• [Task item]: What is needed is an exact copy of every record.

• [Provided records]:

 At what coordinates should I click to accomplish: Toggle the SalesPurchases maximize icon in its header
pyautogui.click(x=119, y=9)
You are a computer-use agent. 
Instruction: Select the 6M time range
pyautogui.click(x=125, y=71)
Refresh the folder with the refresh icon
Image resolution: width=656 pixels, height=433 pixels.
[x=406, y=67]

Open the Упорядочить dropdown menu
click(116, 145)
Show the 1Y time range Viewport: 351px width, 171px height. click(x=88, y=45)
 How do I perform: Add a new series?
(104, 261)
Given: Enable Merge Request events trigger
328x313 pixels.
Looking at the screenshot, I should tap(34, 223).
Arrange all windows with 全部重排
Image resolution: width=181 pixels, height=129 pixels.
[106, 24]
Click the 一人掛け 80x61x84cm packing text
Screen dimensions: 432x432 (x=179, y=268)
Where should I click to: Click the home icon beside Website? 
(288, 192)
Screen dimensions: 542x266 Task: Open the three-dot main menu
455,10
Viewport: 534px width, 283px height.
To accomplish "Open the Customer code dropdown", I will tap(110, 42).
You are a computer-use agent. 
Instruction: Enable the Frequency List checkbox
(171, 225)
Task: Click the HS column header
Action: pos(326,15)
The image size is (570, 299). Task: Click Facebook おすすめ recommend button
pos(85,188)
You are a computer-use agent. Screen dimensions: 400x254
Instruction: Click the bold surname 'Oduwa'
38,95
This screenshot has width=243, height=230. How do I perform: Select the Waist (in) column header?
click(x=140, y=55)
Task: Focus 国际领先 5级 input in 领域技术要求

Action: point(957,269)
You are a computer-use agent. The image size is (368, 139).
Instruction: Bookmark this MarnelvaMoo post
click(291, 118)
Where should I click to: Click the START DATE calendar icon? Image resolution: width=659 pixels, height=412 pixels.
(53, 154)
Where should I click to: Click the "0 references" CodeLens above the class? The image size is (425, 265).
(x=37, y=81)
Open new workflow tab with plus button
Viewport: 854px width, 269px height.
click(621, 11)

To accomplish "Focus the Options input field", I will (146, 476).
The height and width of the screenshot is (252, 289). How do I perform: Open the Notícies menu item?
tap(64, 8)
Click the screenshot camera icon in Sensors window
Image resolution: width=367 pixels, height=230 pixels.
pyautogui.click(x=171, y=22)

• [The completed task]:
 At what coordinates should I click to accomplish: Toggle the SalesPurchases maximize icon in its header
pyautogui.click(x=119, y=9)
You are a computer-use agent. 
Instruction: Select the 6M time range
pyautogui.click(x=125, y=71)
Refresh the folder with the refresh icon
Image resolution: width=656 pixels, height=433 pixels.
[x=406, y=67]

Open the Упорядочить dropdown menu
click(116, 145)
Show the 1Y time range Viewport: 351px width, 171px height. click(x=88, y=45)
 How do I perform: Add a new series?
(104, 261)
Given: Enable Merge Request events trigger
328x313 pixels.
Looking at the screenshot, I should tap(34, 223).
Arrange all windows with 全部重排
Image resolution: width=181 pixels, height=129 pixels.
[106, 24]
Click the 一人掛け 80x61x84cm packing text
Screen dimensions: 432x432 (x=179, y=268)
Where should I click to: Click the home icon beside Website? 
(288, 192)
Screen dimensions: 542x266 Task: Open the three-dot main menu
455,10
Viewport: 534px width, 283px height.
To accomplish "Open the Customer code dropdown", I will tap(110, 42).
You are a computer-use agent. 
Instruction: Enable the Frequency List checkbox
(171, 225)
Task: Click the HS column header
Action: pos(326,15)
The image size is (570, 299). Task: Click Facebook おすすめ recommend button
pos(85,188)
You are a computer-use agent. Screen dimensions: 400x254
Instruction: Click the bold surname 'Oduwa'
38,95
This screenshot has width=243, height=230. How do I perform: Select the Waist (in) column header?
click(x=140, y=55)
Task: Focus 国际领先 5级 input in 领域技术要求

Action: point(957,269)
You are a computer-use agent. The image size is (368, 139).
Instruction: Bookmark this MarnelvaMoo post
click(291, 118)
Where should I click to: Click the START DATE calendar icon? Image resolution: width=659 pixels, height=412 pixels.
(53, 154)
Where should I click to: Click the "0 references" CodeLens above the class? The image size is (425, 265).
(x=37, y=81)
Open new workflow tab with plus button
Viewport: 854px width, 269px height.
click(621, 11)

To accomplish "Focus the Options input field", I will (146, 476).
The height and width of the screenshot is (252, 289). How do I perform: Open the Notícies menu item?
tap(64, 8)
Click the screenshot camera icon in Sensors window
Image resolution: width=367 pixels, height=230 pixels.
pyautogui.click(x=171, y=22)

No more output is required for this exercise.